What you should do.
Please reproduce the rows from the line with "Task: Open the Filters button" to the line with "Where should I click to: Open", both included and nothing else, keeping the requests unchanged but scaling every click coordinate in the answers by 0.9 and rounding to whole numbers, with halves rounded up.

Recorded data.
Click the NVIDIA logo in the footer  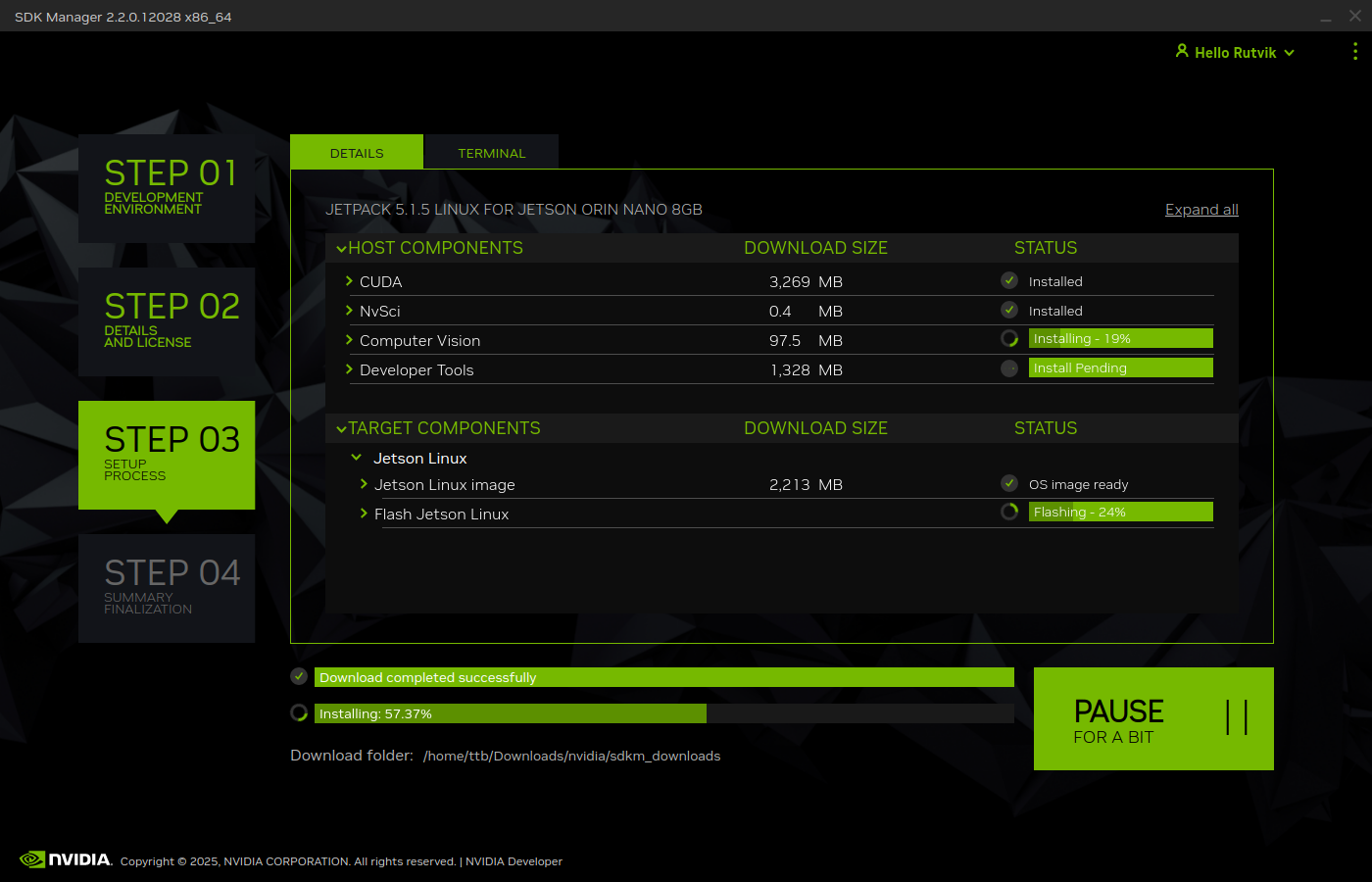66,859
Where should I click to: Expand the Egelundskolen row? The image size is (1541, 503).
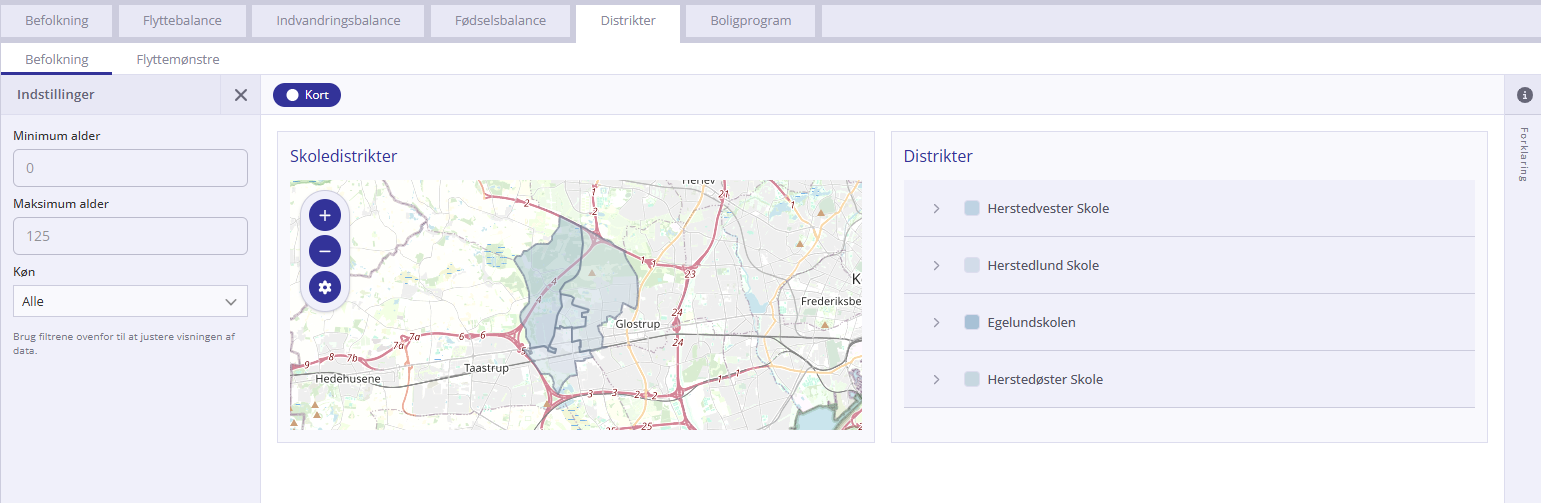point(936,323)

==

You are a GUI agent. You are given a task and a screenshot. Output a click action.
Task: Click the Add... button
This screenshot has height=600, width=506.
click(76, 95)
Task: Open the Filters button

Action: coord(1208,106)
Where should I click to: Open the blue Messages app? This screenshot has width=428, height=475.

--

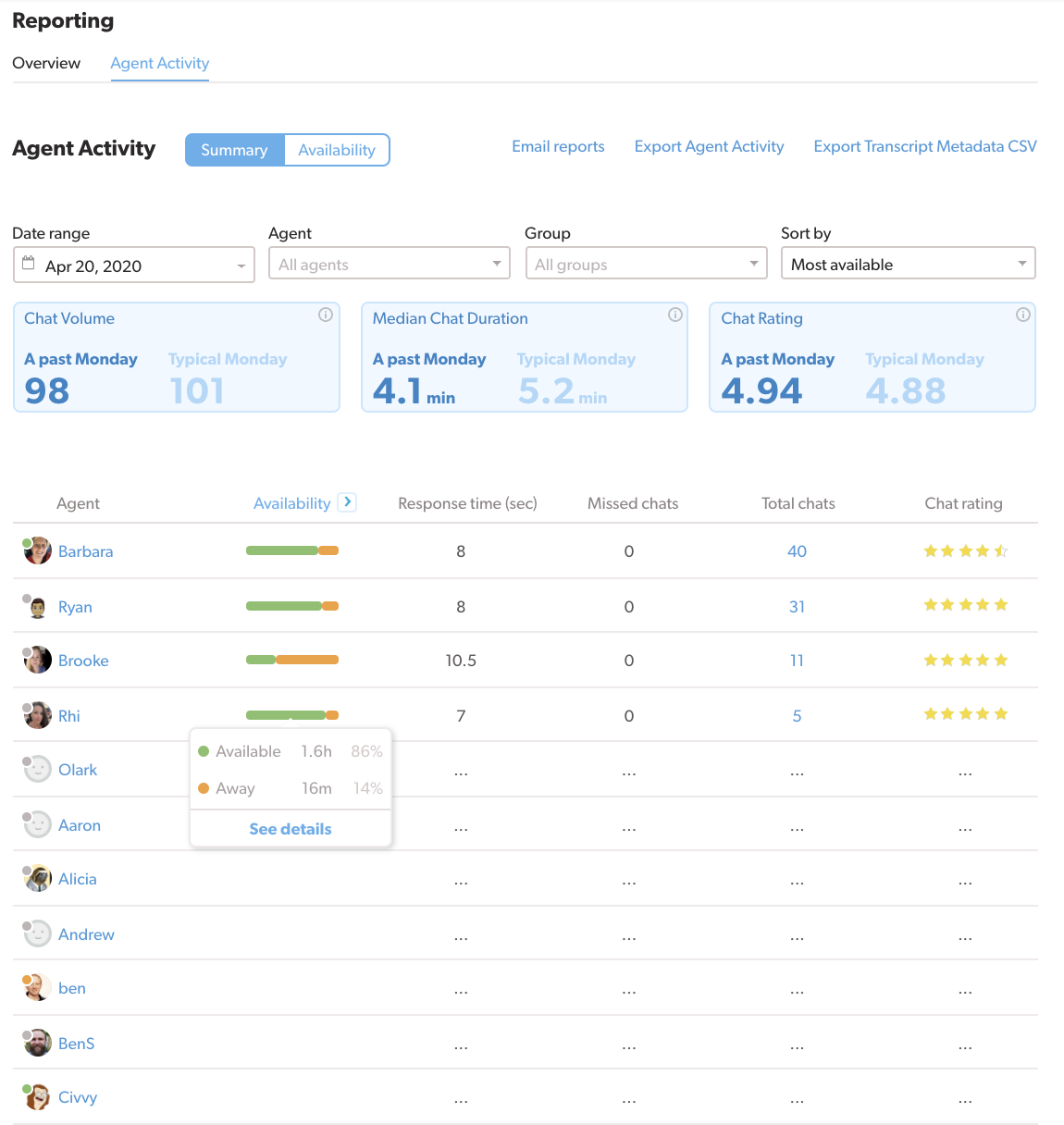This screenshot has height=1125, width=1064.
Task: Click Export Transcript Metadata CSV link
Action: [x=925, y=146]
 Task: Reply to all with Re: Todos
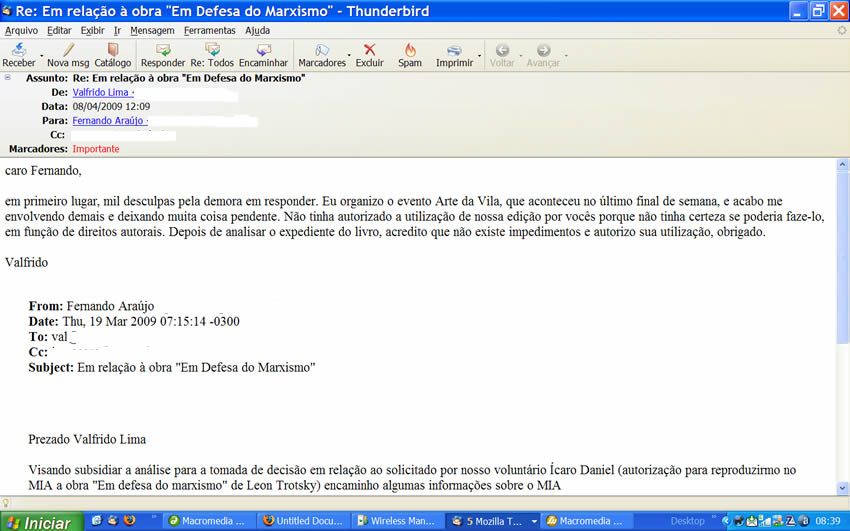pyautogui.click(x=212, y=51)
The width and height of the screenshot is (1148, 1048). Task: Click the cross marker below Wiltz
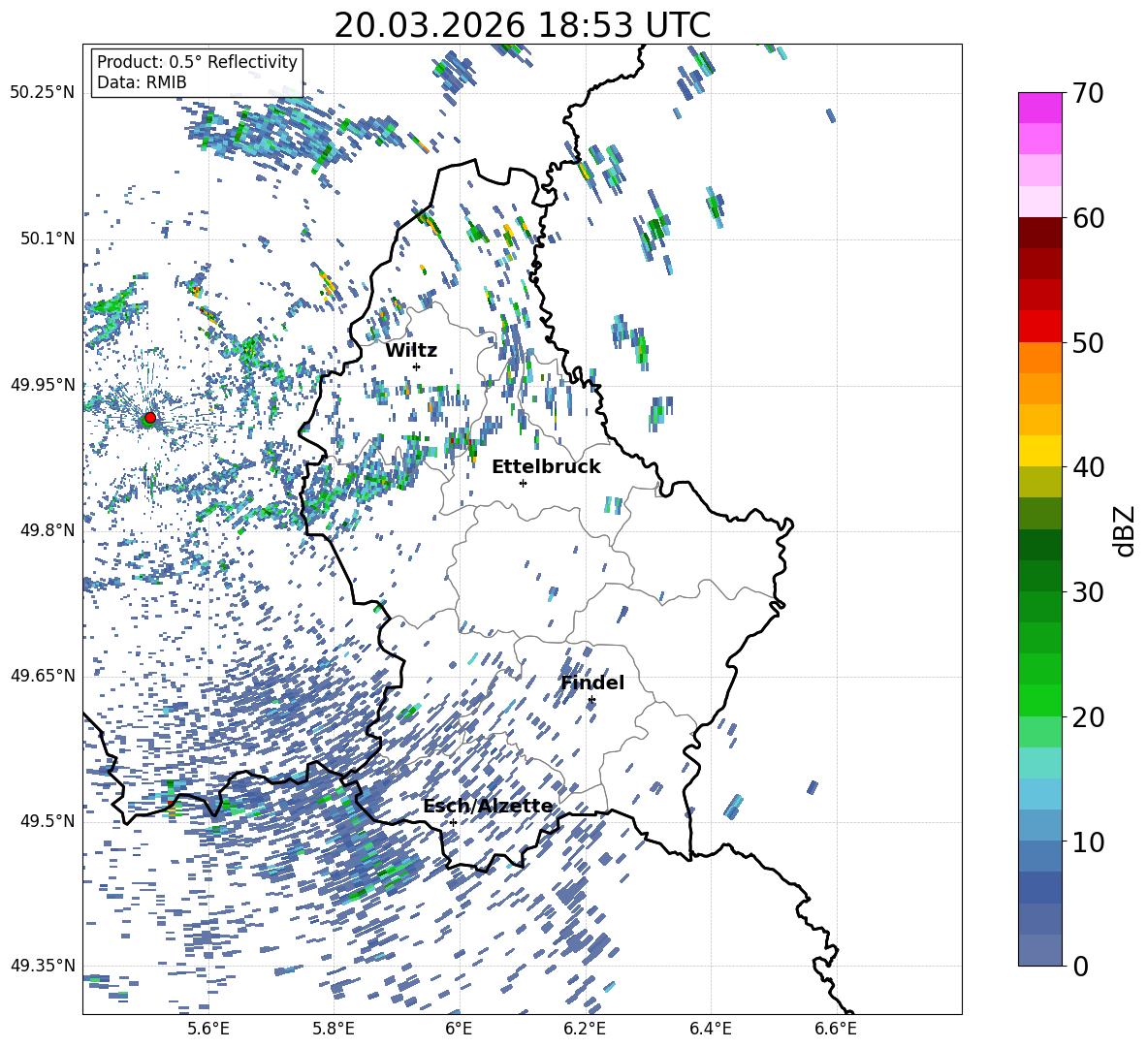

Task response.
Task: Open the Filters button

Action: coord(1087,95)
Where should I click to: Open the blue Messages app? This screenshot has width=428, height=475.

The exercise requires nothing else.